Testing functional groups for the monitoring of biodiversity and habitat quality

Authors and Affiliations: 

Rocco Labadessa1, 2, Graziana Antolino3, Mirella Benedetta Campochiaro1,3, Luigi Forte2, 3, Paola Mairota1

 

1 Department of Agro-Environmental and Territorial Sciences, University of Bari, Via Orabona 4, 70125 Bari

2 Department of Biology, University of Bari, Via Orabona 4, 70125 Bari

3 Botanic Garden and Museum of the University of Bari, Via Orabona 4, 70125 Bari

Abstract: 

Species richness and diversity indices are increasingly being questioned in connection to their role as biodiversity surrogates, while functional groups are gaining momentum in supplying synoptic information on community and habitat structure. An understanding of the basic roles that functional groups can play in ecosystem properties can help to inform the development of more valuable monitoring strategies. We explored the usefulness of several functional groups belonging to four taxonomic groups (plants, grasshoppers, butterflies and passerine birds) to provide insights on conservation status and biodiversity of protected semi-natural grasslands of “Murgia Alta” Natura 2000 site (southern Italy). This research fits in the comparative habitat modelling effort of the BIO_SOS project (FP7-SPA-2010-1-263435).

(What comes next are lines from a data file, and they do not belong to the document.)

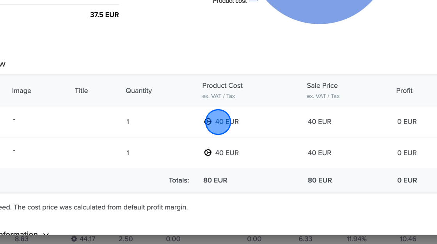Click the default profit margin notice text
437x244 pixels.
[x=94, y=207]
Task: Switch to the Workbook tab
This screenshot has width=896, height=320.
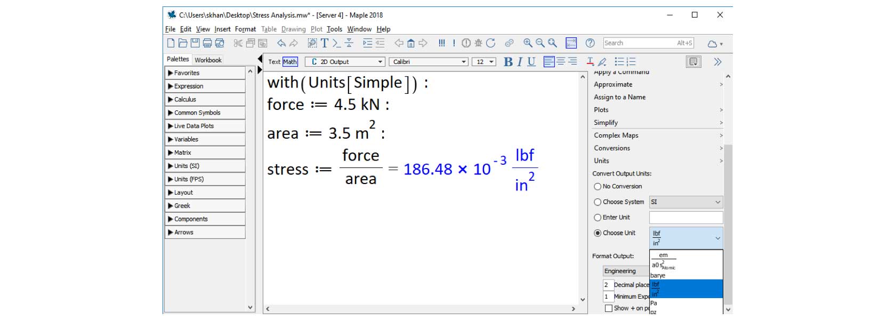Action: click(208, 60)
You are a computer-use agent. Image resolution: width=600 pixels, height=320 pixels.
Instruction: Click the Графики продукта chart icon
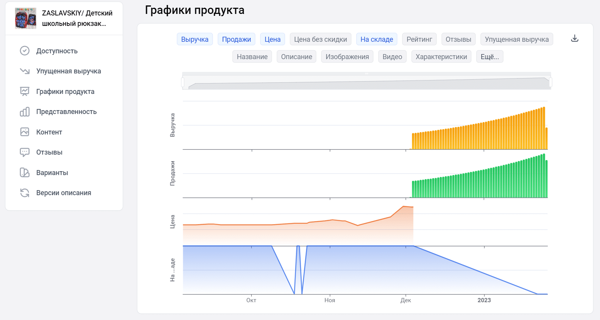pos(24,91)
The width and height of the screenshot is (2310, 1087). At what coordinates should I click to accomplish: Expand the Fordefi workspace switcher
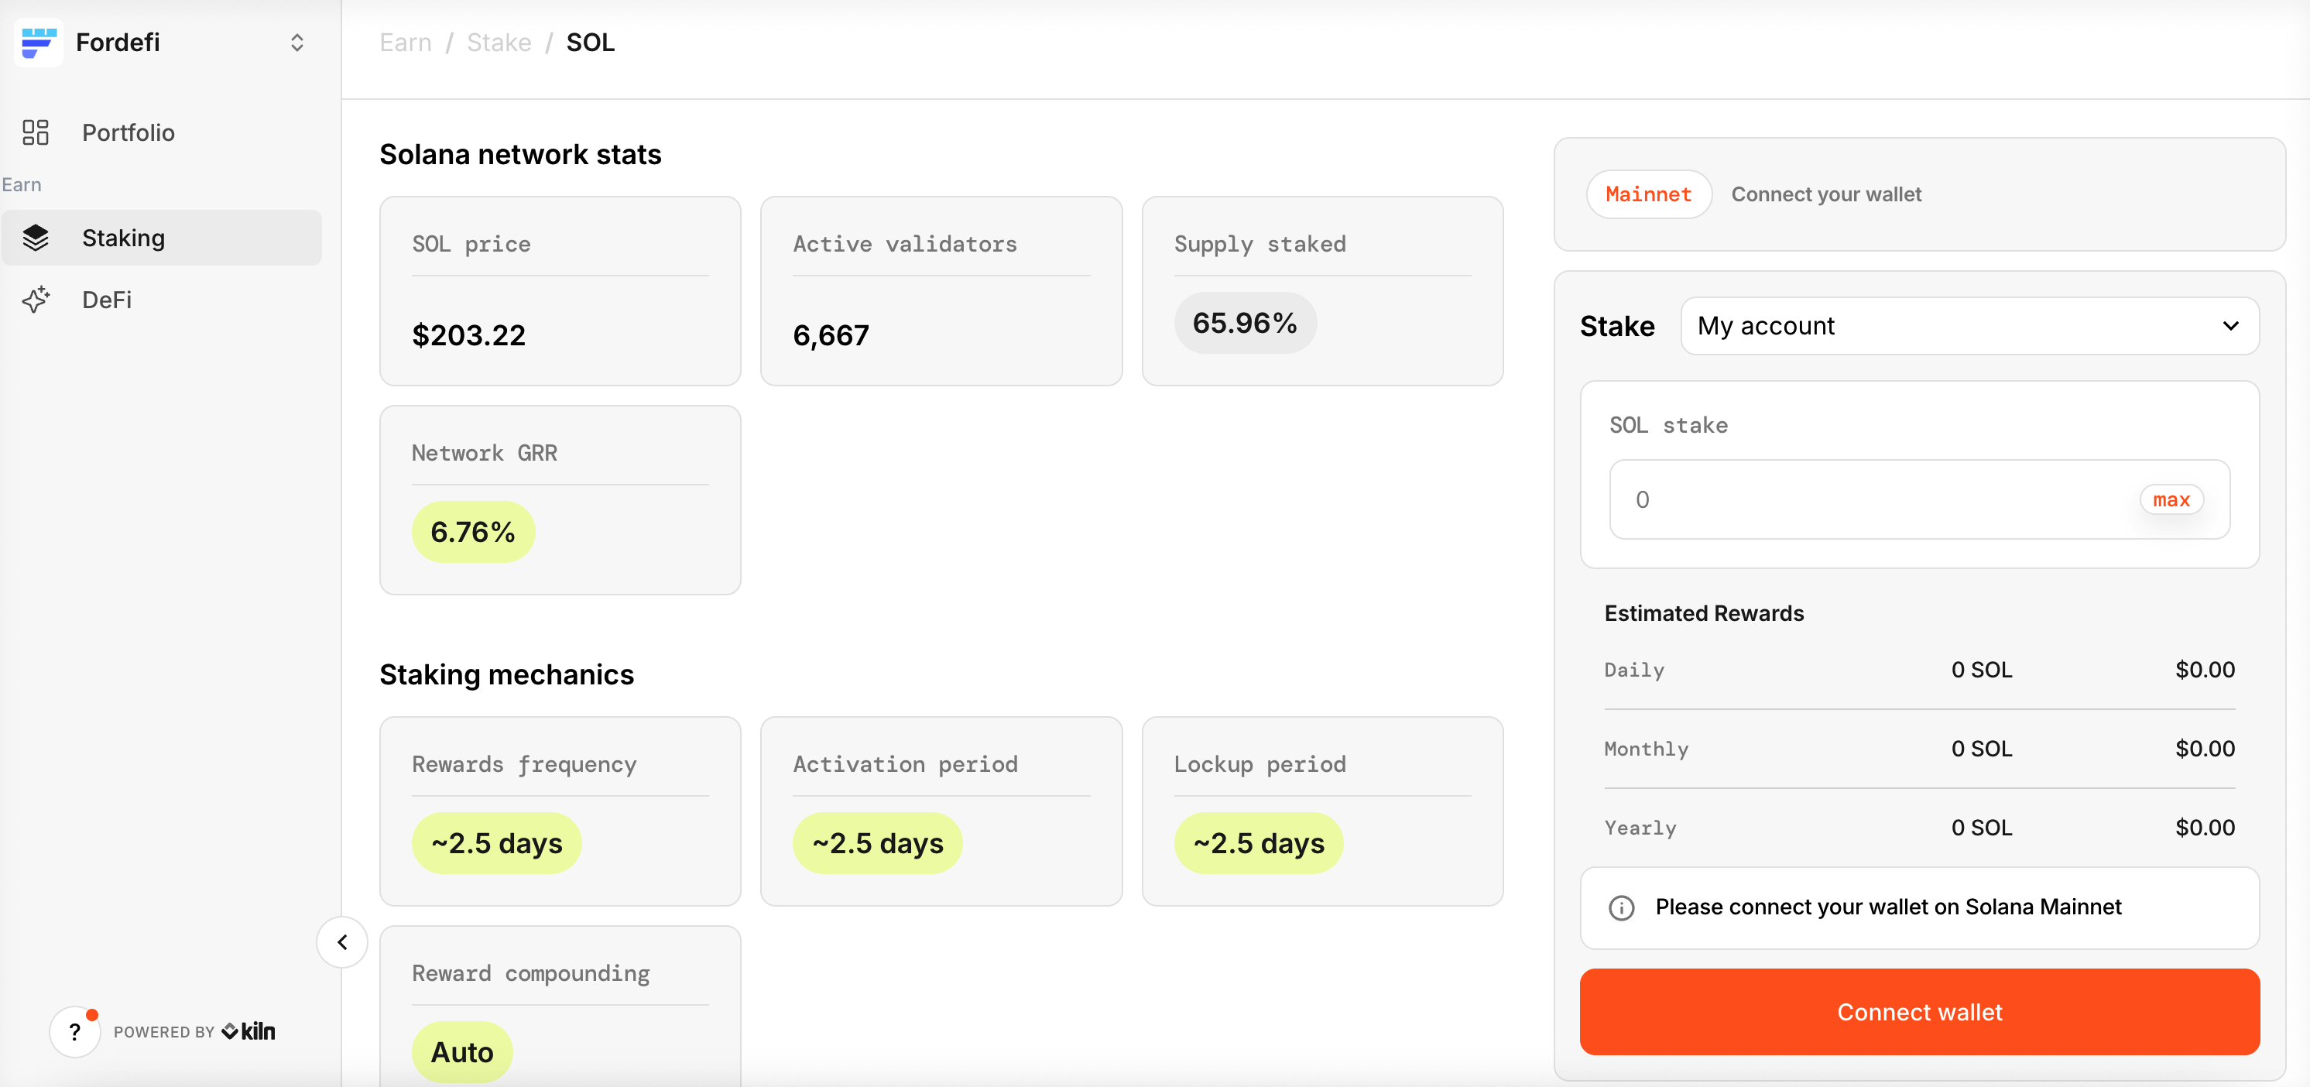pyautogui.click(x=297, y=42)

Thirty habitat patches, each containing one 80m x 5m linear transect, were randomly selected as representative of different degrees of habitat fragmentation and landscape matrix type. Values of species abundance were recorded along the transects, from March to September 2012, also recording estimates of environmental variables (slope, rock abundance, grass height, grass cover and grazing intensity). Species were ranked in several groups, according to life form, chorology, habitat specialization and role within principal vegetation syntaxa. Species richness and abundance were then estimated for each functional group.

In order to get an insight on the existence of recognizable vegetation groups, the thirty sample sites were classified by hierarchical cluster analysis, both using plant species and plant functional groups. While species did not provide a clear classification of the sampled communities, the use of functional groups seemed to give more straightforward and realistic information. Principal component analysis (PCA) was used to provide information on the major drivers of community assemblages, and enabled identification of main plant community clusters. The associations among plant communities, animal functional groups and environmental variables were then verified by means of canonical correspondence analysis (CCoA).

As a result, a set of functional groups belonging to different taxonomic groups was associated with the better preserved plant communities. On the other hand, changes in human pressure could be easily detected by observing those groups associated with nitrophilic and disturbed vegetation. Testing the response of a multiple set of indicators is also useful for determining the most cost-efficient indicator group and for the assessment of more straightforward sampling strategies. These results show the potential of functional groups for biodiversity and ecosystem monitoring, as valuable indicators of ecosystem change and for the evaluation of the conservation status of communities.